Die gute Nachricht für die Pharmaindustrie ist jedoch, dass ihr Ansehen grundsätzlich weiterhin auf einem hohen Niveau liegt. Dies geht aus der PatientView-Umfrage hervor, bei der die Ansichten von mehr als 2500 Patientengruppen erfasst wurden. Laut PatientView sind 57 Prozent der Befragten der Meinung, dass die Branche einen guten oder ausgezeichneten Ruf genießt, jedoch gibt es weiterhin Kritik, insbesondere bei Themen wie Preisgestaltung und Zugang zu Medikamenten.
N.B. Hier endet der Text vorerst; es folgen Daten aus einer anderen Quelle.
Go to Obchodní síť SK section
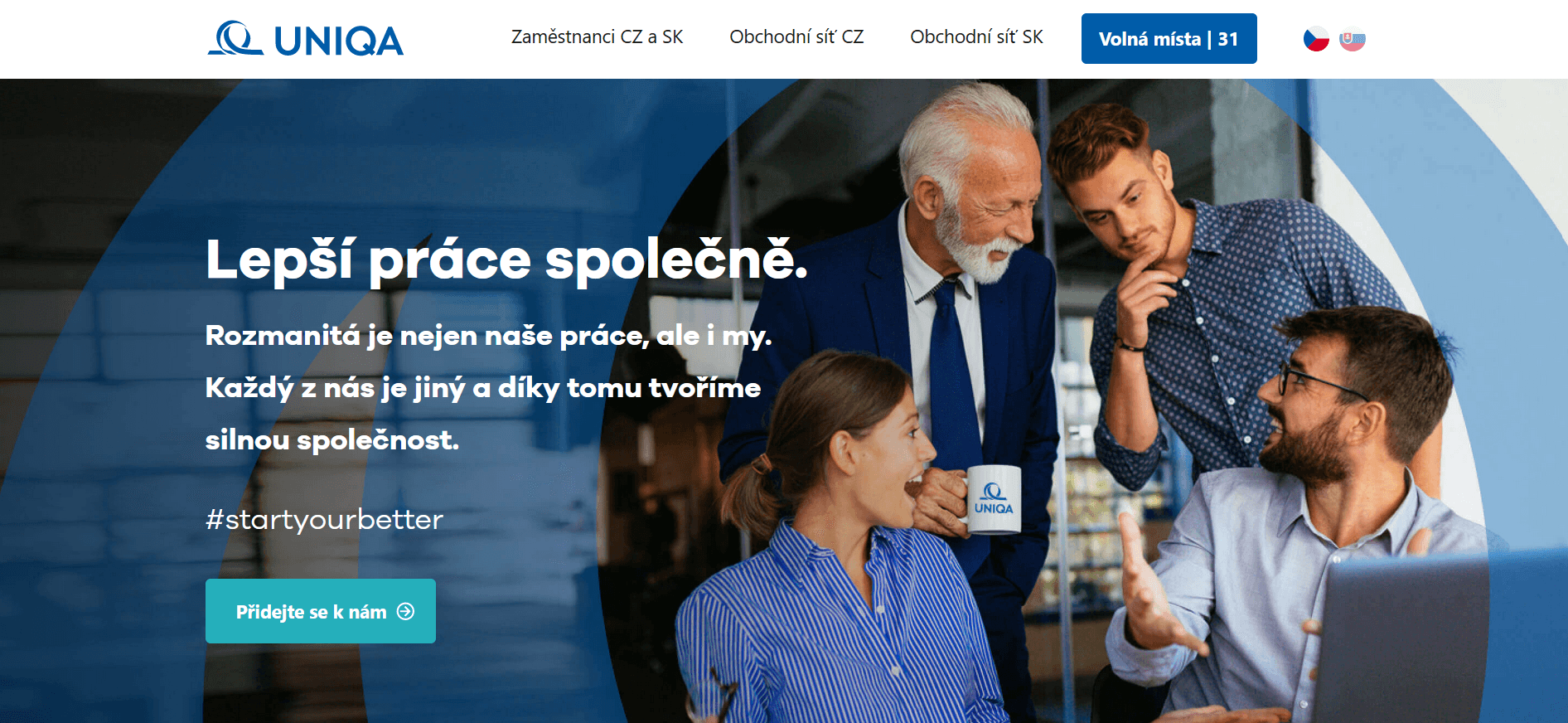Image resolution: width=1568 pixels, height=723 pixels. coord(976,37)
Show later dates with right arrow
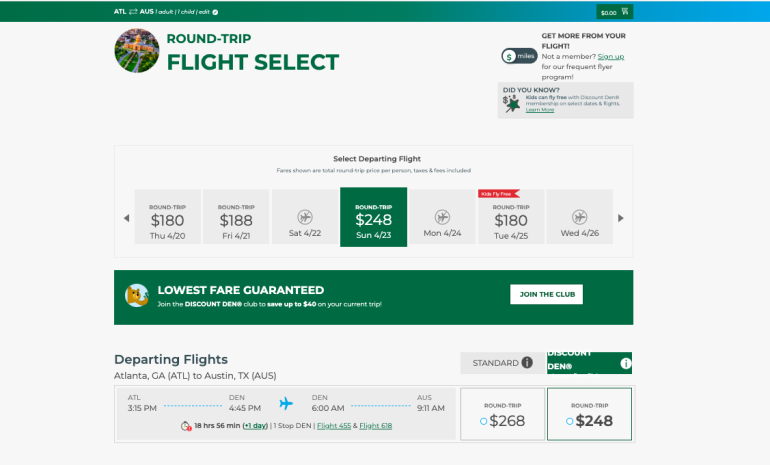This screenshot has width=770, height=465. tap(620, 218)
Vertrauensverlust in deutsche Pharmaindustrie und Politik
PatientView stellt auch eine Auswertung für Deutschland zur Verfügung, der Bericht basiert auf einer Umfrage, die zwischen November 2023 und Februar 2024 von 121 deutschen Patientenvertretungen beantwortet wurde. Diese Organisationen, die über eine Million Patient:innen verschiedenen Therapiebereichen unterstützen, waren vor allem in der Betreuung von seltenen Krankheiten aktiv.
Der Vertrauensverlust der Pharmaindustrie in Deutschland im Jahr 2023 spiegelt auch die wachsende Besorgnis der deutschen Bevölkerung über die allgemeine Gesundheitsversorgung im Land wider. In einer Umfrage des Bosch Health Campus der Robert Bosch Stiftung aus demselben Jahr zeigte auf, dass fast 60 Prozent der Befragten Zweifel an der Fähigkeit der Politik haben, eine qualitativ hochwertige und bezahlbare Gesundheitsversorgung sicherzustellen – ein signifikanter Anstieg gegenüber 30 Prozent im Jahr 2020. Dieser zunehmende Pessimismus wird auch negative Auswirkungen auf die sich abzeichnende Krise im deutschen Gesundheitswesen und Arbeitsmarkt haben. In den kommenden drei Jahren werden schätzungsweise 5.000 bis 8.000 Hausarztpraxen schließen, hauptsächlich aufgrund der altersbedingten Pensionierung von Ärzt:innen.
Obwohl die Pharmaindustrie vermutlich weniger direkte Auswirkungen dieser Versorgungsprobleme erleben wird, dürften die zunehmende Digitalsierung der Medizin sowie die E-Health-Reformen in Deutschland zu erheblichen Veränderungen im Gesundheitswesen führen. Patient:innen und pflegende Angehörige könnten zunehmend auf die Pharmaindustrie angewiesen sein, um digitale Unterstützung zu erhalten, etwa in Form von hochwertigen Gesundheitsinformationen und einem effektiven Behandlungsmanagement.
Innovationskraft von Pharma auf den Abstieg
Ein weiterer interessanter Untersuchungspunkt war die Frage, wie gut oder schlecht die Pharmaindustrie im Hinblick auf spezifische Aspekte und Tätigkeiten im Jahr 2023 im Vergleich zu 2022 beurteilt wurde.
Die befragten deutschen Patientenvertretungen beurteilten die Innovationskraft der Pharmaindustrie als rückläufig. Nur 43 Prozent bewerteten die Innovationsfähigkeit der Pharmaunternehmen als „ausgezeichnet“ oder „gut“. Zudem deutet sich ein Wandel in den Beziehungen zwischen Pharmaunternehmen und Patientenvertretungen. Die Patientenvertretungen fordern eine stärkere Einbindung in verschiedene Bereiche der Arzneimittelentwicklung, insbesondere in Forschung und Entwicklung. Darüber hinaus sehen sie in Sachen Preispolitik und Zugang zu Arzneimitteln Handlungsbedarf.
Fazit
Die Umfragen zeigen, dass die Reputation der Pharmaindustrie nach dem pandemiebedingten Hoch wieder abnimmt. Obwohl das Ansehen der Branche insgesamt auf einem hohen Niveau verbleibt, zeigen aktuelle Befragungen, dass die positiven Effekte der Pandemie auf das Image der Pharmaunternehmen nachlassen. Besonders in Deutschland spiegelt sich dies in einem Vertrauensverlust wider, der durch allgemeine Bedenken über die Gesundheitsversorgung verstärkt wird. Die Innovationskraft der Pharmaindustrie wird zunehmend kritisch bewertet, und es besteht wachsender Bedarf an einer stärkeren Einbindung der Patientenvertretungen in die Forschung und Entwicklung. Trotz dieser Herausforderungen bleibt die Pharmaindustrie ein zentraler Akteur, hauptsächlich im Kontext der zunehmenden Digitalisierung des Gesundheitswesens.